Note that this algorithm does not interpret the text involved. It simply removes hyphens wherever they appear. Therefore enabling this option will cause hyphenated phrases that span lines to be combined.
-singleFile Boolean “true”   or “false” False. Emit separate   files for HTML and     CSS information. By default PDF Alchemist outputs separate HTML and CSS files. If  set to "True" the PDF to HTML conversion will instead generate a single HTML file with the CSS style information included within that HTML file. Fonts and images will still be emitted as separate files in their respective fonts and images folders.
-splitByBookmarkDepth Positive integer For HTML defaults to 0 do not split output PDF Alchemist will generate output content in one section that contains all of the generated output.
For EPUB defaults to 1 split output on highest level bookmarks But you can direct the product to generate output in sections based on the bookmarks (table of contents entries) found in the source PDF document. The number you enter for this setting will determine the levels of the sections to use. If you enter "1" the output file will break the content into sections based on the first level of the table of contents (Heading 1 for example). If you enter "2" the output file will break into two sections (Heading 1 and Heading 2). Enter "3" for three sections levels (Heading 1 Heading 2 and Heading 3).
-splitByEveryNumberofPages Positive integer Defaults to 0 do not split output PDF Alchemist will generate output content in one section that contains all of the generated output.
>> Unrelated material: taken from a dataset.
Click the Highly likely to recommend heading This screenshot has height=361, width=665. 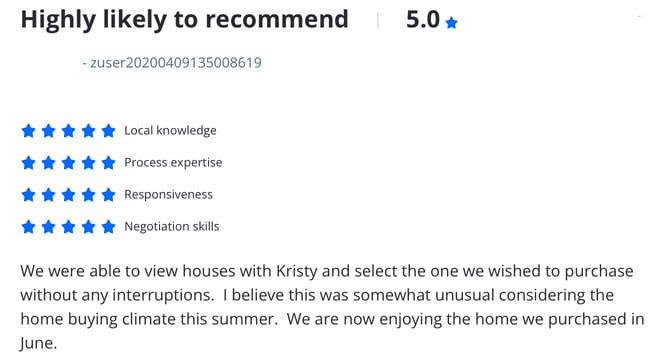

Enter a number for this value if you want to split the content into sections based on the page breaks found in the original PDF input document. For example you could enter "3" and PDF Alchemist would take three pages from the PDF input file and put them into a single output file. Then it will take the next three pages from the input PDF document and place them into a second HTML output file. The product would continue to create new sections for the output content (output HTML files) until all of the content in the input PDF document is converted.